On Appeal: The Court of Appeals affirmed the trial court.

The fairness of a child-support award depends on an accurate determination of both parents’ gross income.

Under the Child Support Guidelines, imputing income to a parent is only appropriate after the court determines the parent is willfully or voluntarily unemployed or underemployed.

The Child Support Guidelines do not presume that any parent is willfully or voluntarily underemployed or unemployed.

If a parent’s reasons for working in a lower-paying job are reasonable and in good faith, Tennessee courts will not find him or her to be willfully or voluntarily underemployed.

The Court of Appeals found no fault in the trial court’s reasoning:

The record before us does not preponderate against the juvenile court’s determination that Mother’s decision to accept the voluntary RIF offer was motivated by no reason other than to spend more time with the Child and to be a better mother. The State of Tennessee recognizes the role of a stay-at-home parent as an important and valuable factor in a child’s life. Mother is clearly not avoiding employment in an effort to evade an obligation to support the Child.
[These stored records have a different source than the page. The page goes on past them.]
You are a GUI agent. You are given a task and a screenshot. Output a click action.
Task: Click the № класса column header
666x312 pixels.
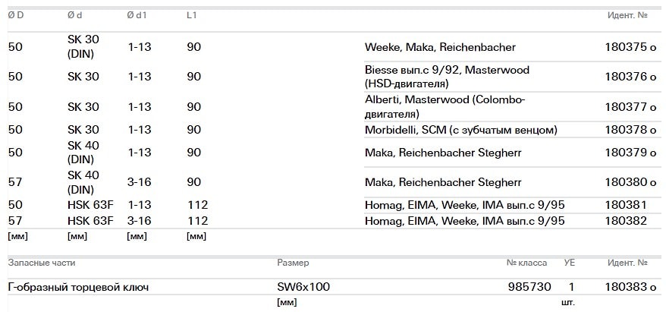click(x=526, y=263)
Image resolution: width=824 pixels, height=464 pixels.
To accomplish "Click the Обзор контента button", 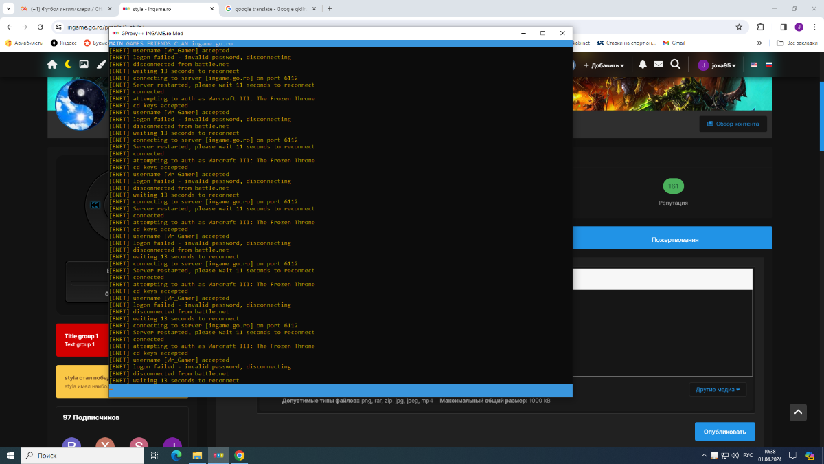I will pos(733,124).
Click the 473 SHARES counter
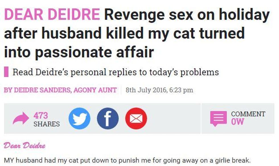Image resolution: width=279 pixels, height=166 pixels. (x=47, y=119)

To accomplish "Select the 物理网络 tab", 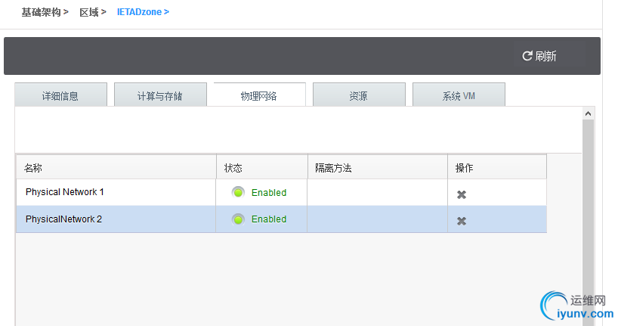I will [x=259, y=96].
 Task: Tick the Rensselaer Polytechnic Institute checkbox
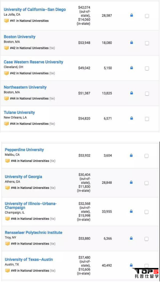click(x=146, y=239)
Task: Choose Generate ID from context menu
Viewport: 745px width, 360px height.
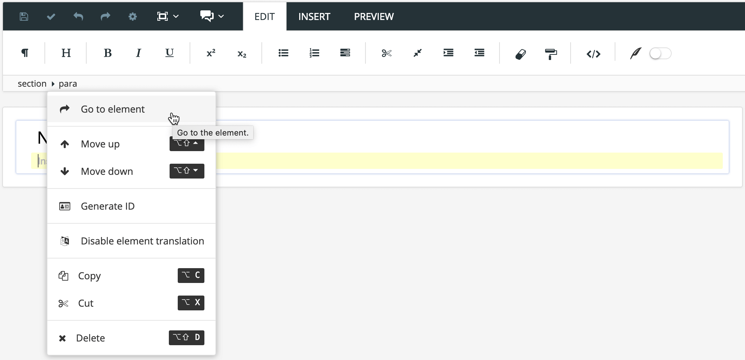Action: 107,206
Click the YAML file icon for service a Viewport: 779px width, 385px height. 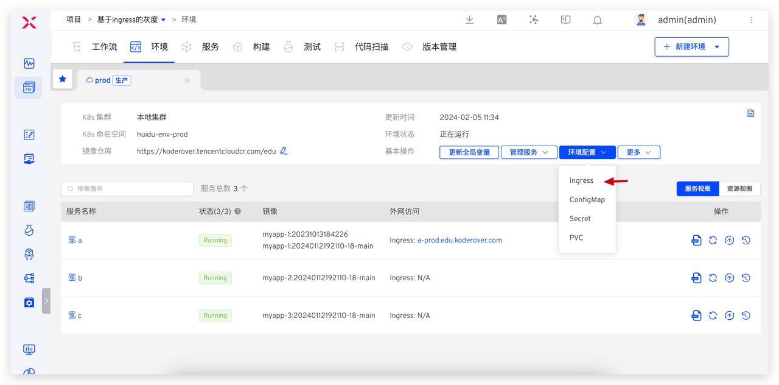click(x=696, y=241)
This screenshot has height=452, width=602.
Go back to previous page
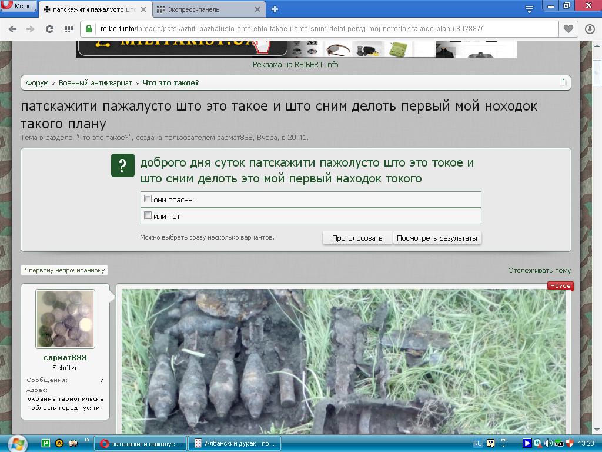click(x=12, y=29)
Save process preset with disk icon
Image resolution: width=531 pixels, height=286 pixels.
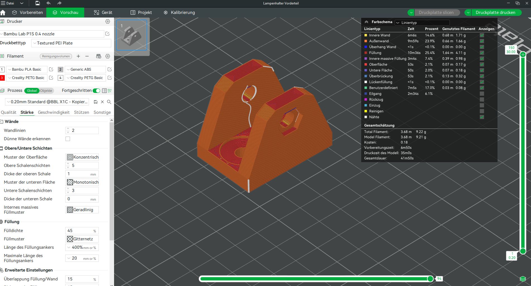coord(96,102)
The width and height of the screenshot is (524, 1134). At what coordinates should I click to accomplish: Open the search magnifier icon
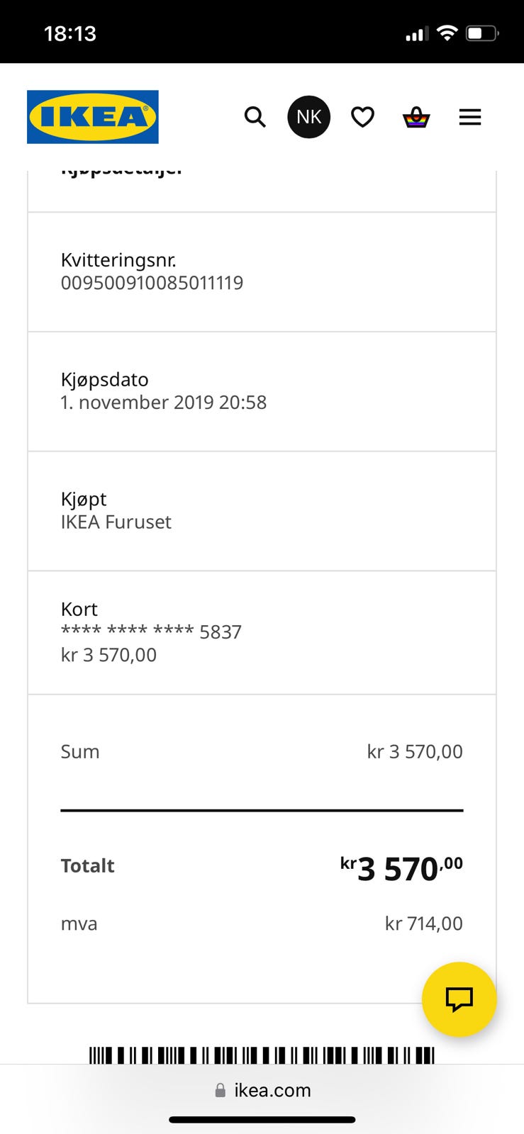[x=255, y=117]
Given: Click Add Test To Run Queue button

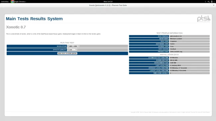Looking at the screenshot, I should [x=67, y=53].
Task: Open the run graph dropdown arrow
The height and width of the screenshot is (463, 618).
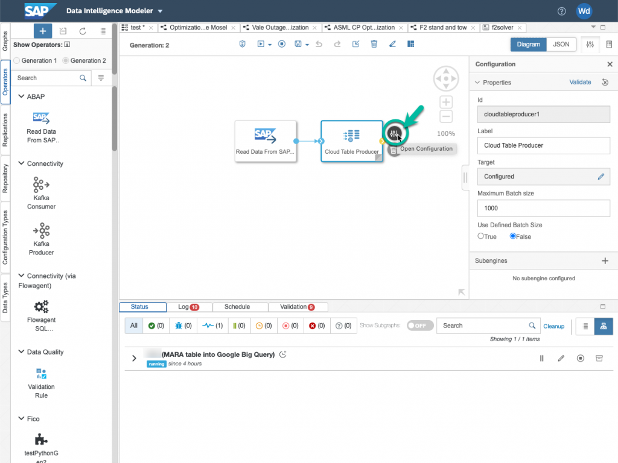Action: click(x=270, y=44)
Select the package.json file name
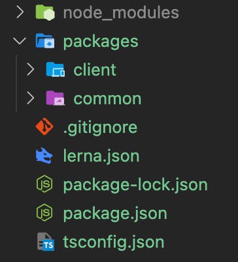 (115, 214)
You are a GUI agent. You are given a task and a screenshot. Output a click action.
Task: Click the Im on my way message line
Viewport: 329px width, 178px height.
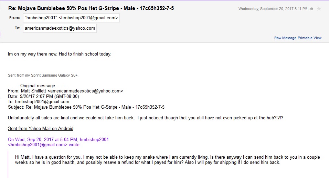tap(60, 54)
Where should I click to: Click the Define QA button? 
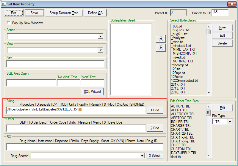click(95, 13)
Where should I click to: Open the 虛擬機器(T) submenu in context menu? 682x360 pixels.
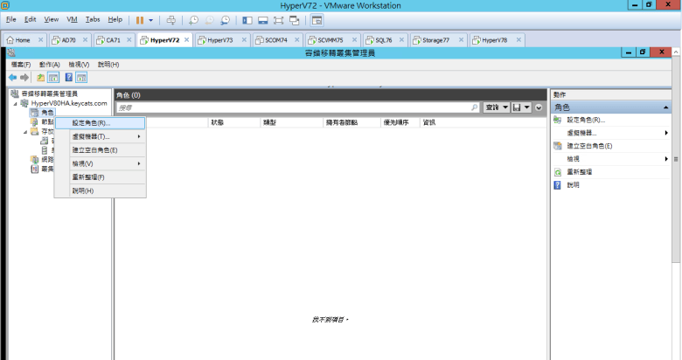pyautogui.click(x=91, y=136)
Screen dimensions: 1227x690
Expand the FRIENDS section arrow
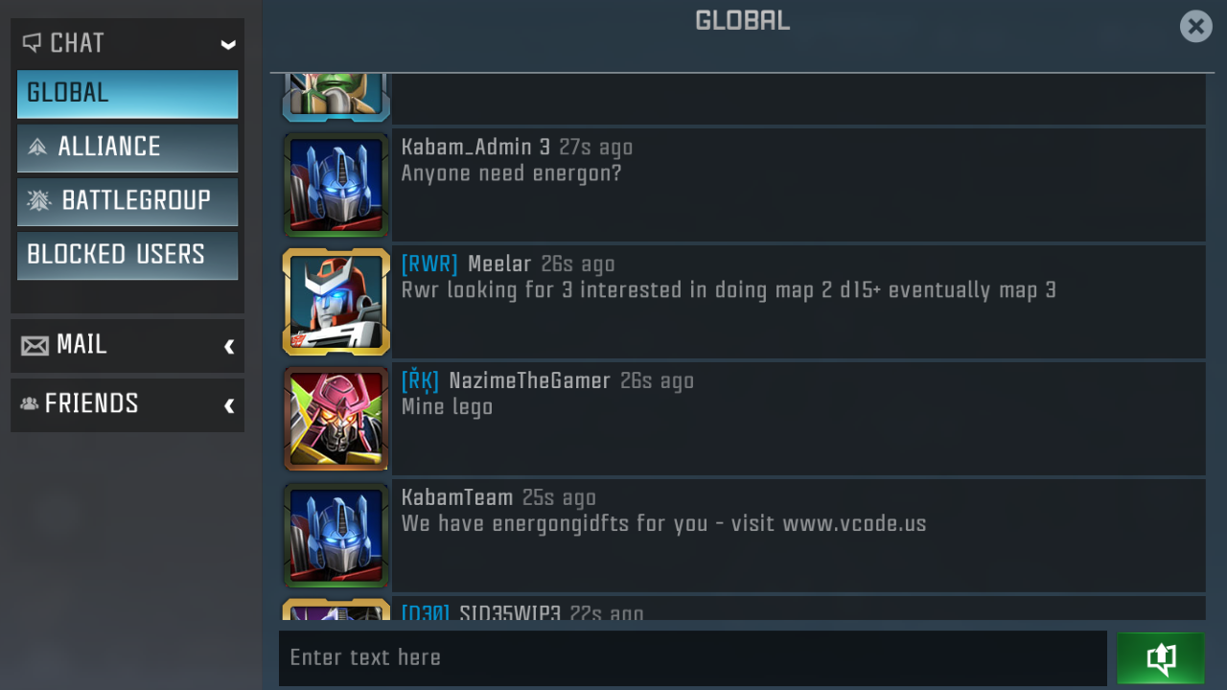coord(229,405)
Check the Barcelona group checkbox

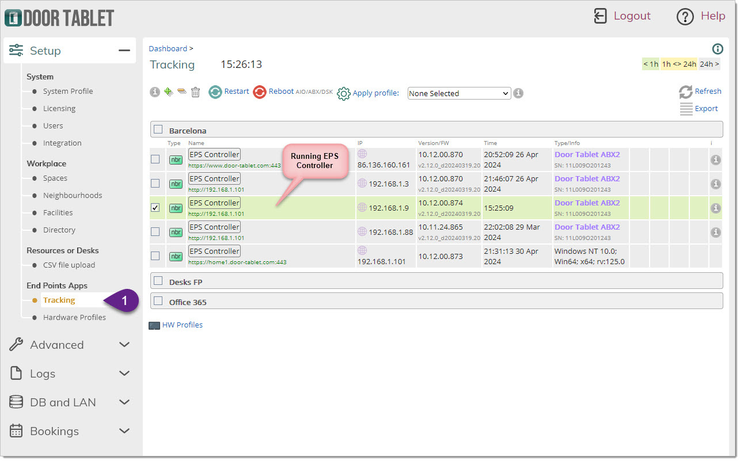[x=158, y=130]
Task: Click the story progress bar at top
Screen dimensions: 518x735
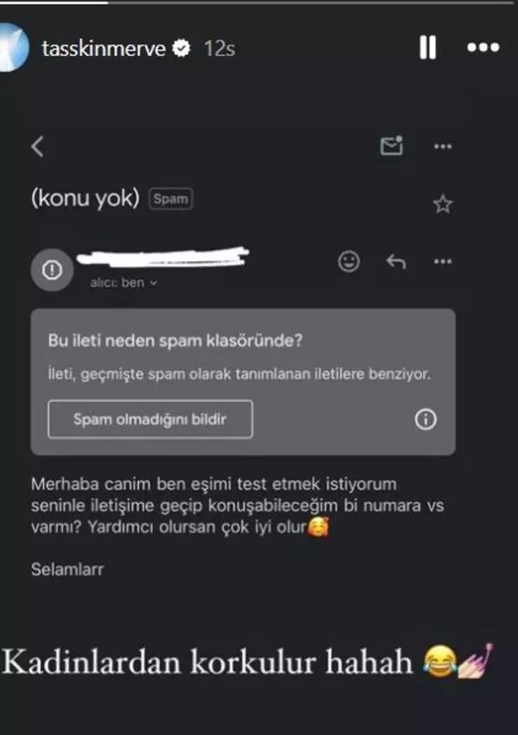Action: [259, 2]
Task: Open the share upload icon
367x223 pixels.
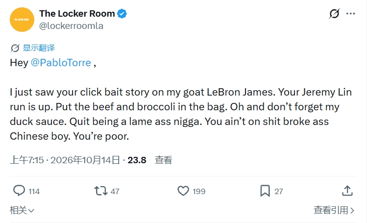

Additionally, the lengthy drive from Kingsport to Knoxville did result in Mother spending an excessive amount of time in the car each day prior to her decision to accept the voluntary RIF offer, thus limiting the amount of time she could spend with the Child.

Thus, the trial court’s decision declining to find that Mother is voluntarily unemployed was affirmed.

K.O.’s Comment: It does not sit well with me that an able-bodied engineer can retire at age 46 without having income imputed to her for child-support purposes. If she were an alimony obligor, what are the chances her voluntary retirement at age 46 would lead to the reduction or elimination of her alimony obligation? Zero.

Tennessee law is clear that parents must provide financial support for their children to the extent they are able, and they may not avoid their financial responsibility by failing to exercise their earning capacity. That sure seems like what happened here.

In re Ava B. (Tennessee Court of Appeals, Eastern Section, December 20, 2017).

Early Retirement Is Not Voluntary Unemployment for Child-Support Purposes in Knoxville, Tennessee: In re Ava B. was last modified: January 12th, 2018 by K.O. Herston

2 People reacted on this

  1. In re Ava B is definitely a jaw dropper especially when compared to the decision in Armbrister v. Armbrister. I’m not clear as to why the fact pattern applied to the determination of “willfully or voluntarily underemployed or unemployed” should be different for voluntarily accepting early retirement and voluntarily accepting a reduction in wages. It’s a distinction without a difference -both result in the contributing/offending party A.) voluntarily having less income available to the support of the child and B.) more time available to spend with the child.

  2. I agree that it’s ridiculous that an able-bodied 46 year old engineer can “retire” to become a stay-at-home mom and get a reduction in her gross income for child support purposes. Without knowing the facts, I would have to guess that taking the voluntary work force reduction from a job that was out-of-town and took her away from her child was not “willful or voluntary unemployment,” which is understandable, however, the fact that she’s not working AT ALL, to me shows willful and voluntary unemployment.